There is a qualitative change in experience as we move from 4 to 8 speakers that I can't entirely explain, but which nonetheless requires explanation. The additional speakers improve fidelity, since speakers work most efficiently when not taxed by overly complex signals. Assigning individual channels to individual speakers for monitoring, therefore, is useful for critical listening and clarity. There is, too, an immersive reality to discrete, eight-channel reproduction that is not easily achievable with mono, stereo, or quad reproduction.
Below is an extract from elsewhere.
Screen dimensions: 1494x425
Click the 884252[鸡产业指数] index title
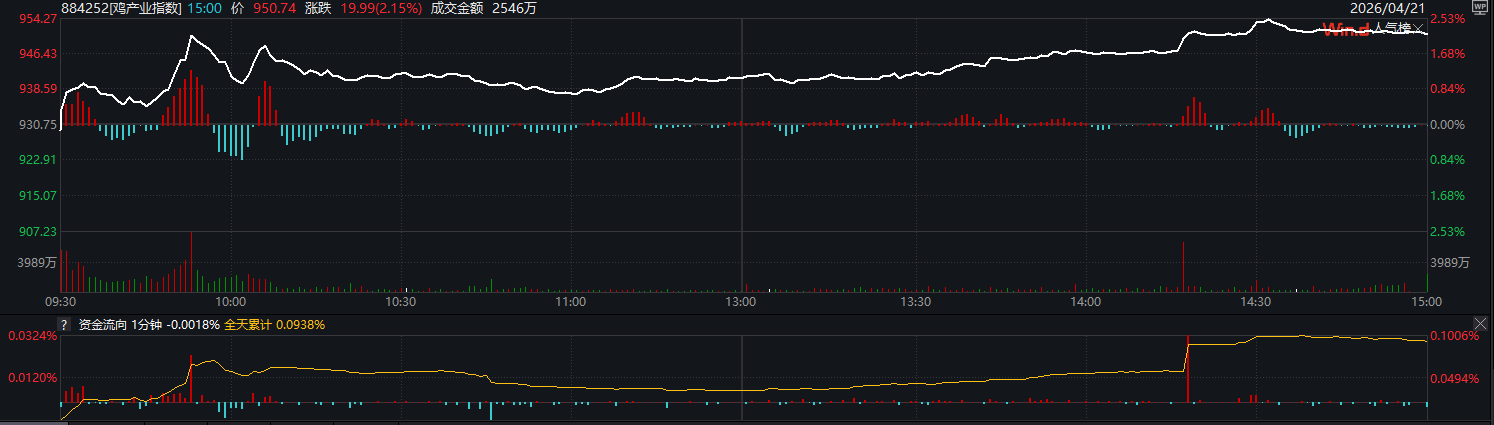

To hear an example, if you have access to 8 speakers, take any 4 minute ambient recording (my personal favourite is frogs) and do the following:

Edit the recording into 8 separate 30 second segments (in order to create uncorrelated chunks of audio). Mix all 8 segments into mono, stereo, quad, and 8-channel versions. Now play back the 8 frog channels, first, mono to 8 speakers, stereo to 8 speakers, quad to 8 speakers, and finally, 8 to 8 (each frog gets its own speaker). The electronic sum of the different mixes should be identical, but the 8 to 8, discrete version is undeniably more enveloping. One feels slightly "wetter" listening to the 8-channel discrete frogs 3[3. Some users report a corrollary effect when hearing a stereo work expanded onto 8 discrete channels for the first time, describing an "openeness" or "hollow" quality, possibly because the individual channels, now separated in space, are not masking each other as much.].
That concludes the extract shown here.